Output aggregation

DARL is a language that takes uncertainty very seriously, since it is intended to infer in circumstances where inputs and rules bear varying amounts of uncertainty.

The various run time tools for DARL ultimately output DarlVar data structures capable of containing multiple forms of uncertaintyfor each output. The name parameter will contain the output name. In each case the Value parameter contains a crisp, central value. The uncertainty information is held in other places, depending on the type.
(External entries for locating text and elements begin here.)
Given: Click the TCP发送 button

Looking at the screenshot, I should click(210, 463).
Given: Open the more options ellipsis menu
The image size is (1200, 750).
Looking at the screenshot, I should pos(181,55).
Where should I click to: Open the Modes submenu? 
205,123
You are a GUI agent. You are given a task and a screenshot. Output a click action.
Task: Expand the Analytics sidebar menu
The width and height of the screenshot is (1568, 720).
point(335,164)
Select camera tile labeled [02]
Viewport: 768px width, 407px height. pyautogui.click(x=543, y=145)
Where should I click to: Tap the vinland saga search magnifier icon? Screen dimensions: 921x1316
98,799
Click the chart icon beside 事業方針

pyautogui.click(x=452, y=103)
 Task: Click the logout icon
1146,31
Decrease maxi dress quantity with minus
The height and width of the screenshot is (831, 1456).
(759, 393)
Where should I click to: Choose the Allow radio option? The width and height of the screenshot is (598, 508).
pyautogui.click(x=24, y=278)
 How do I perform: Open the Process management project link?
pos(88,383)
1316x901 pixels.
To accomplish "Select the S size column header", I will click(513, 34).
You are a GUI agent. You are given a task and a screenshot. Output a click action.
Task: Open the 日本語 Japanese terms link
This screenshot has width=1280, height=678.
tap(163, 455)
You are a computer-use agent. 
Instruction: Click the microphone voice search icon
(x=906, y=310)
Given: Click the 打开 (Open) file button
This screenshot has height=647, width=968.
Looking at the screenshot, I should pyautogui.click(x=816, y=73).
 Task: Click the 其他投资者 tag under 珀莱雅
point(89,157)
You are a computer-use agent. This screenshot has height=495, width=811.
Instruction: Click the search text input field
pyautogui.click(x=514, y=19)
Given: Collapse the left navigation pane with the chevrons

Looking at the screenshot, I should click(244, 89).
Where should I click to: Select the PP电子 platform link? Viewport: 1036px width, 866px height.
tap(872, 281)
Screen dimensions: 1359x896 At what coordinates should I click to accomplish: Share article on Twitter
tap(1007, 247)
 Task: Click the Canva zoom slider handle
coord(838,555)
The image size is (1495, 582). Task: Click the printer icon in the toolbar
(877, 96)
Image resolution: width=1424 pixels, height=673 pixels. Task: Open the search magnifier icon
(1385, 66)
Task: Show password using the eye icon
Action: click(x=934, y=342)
The three output types all aggregate data in different ways:

Numeric outputs

In the worst case, the DARL inference engine must aggregate multiple fuzzy sets, each with associated confidence values, to create a single crisp Value parameter and a fuzzy set representing the uncertainty. The central value is determined using the Centre of Gravity method. The Values parameter contains a sequence of doubles delineating the fuzzy uncertainty associated with the result in standard fuzzy set format.

Categorical outputs

Again in the worst case the rules may have caused multiple categories to be generated with different confidence levels. The Value parameter will contain the category name with the highest confidence. Where there is a tie, the category will be that produced by the rule that appears first in source file order. The Categories parameter will contain a dictionary of name,double pairs containing the alternate categories and their respective confidences.

Textual outputs

It is entirely possible that more than one rule will fire that controls a textual output. The texts are ordered according to confidence, and the Value parameter will hold the text with the highest confidence. Where there is a tie, the texts will be concatenated, separated by carriage returns if no other whitespace is present. The order will be that of the generating rules in the source document.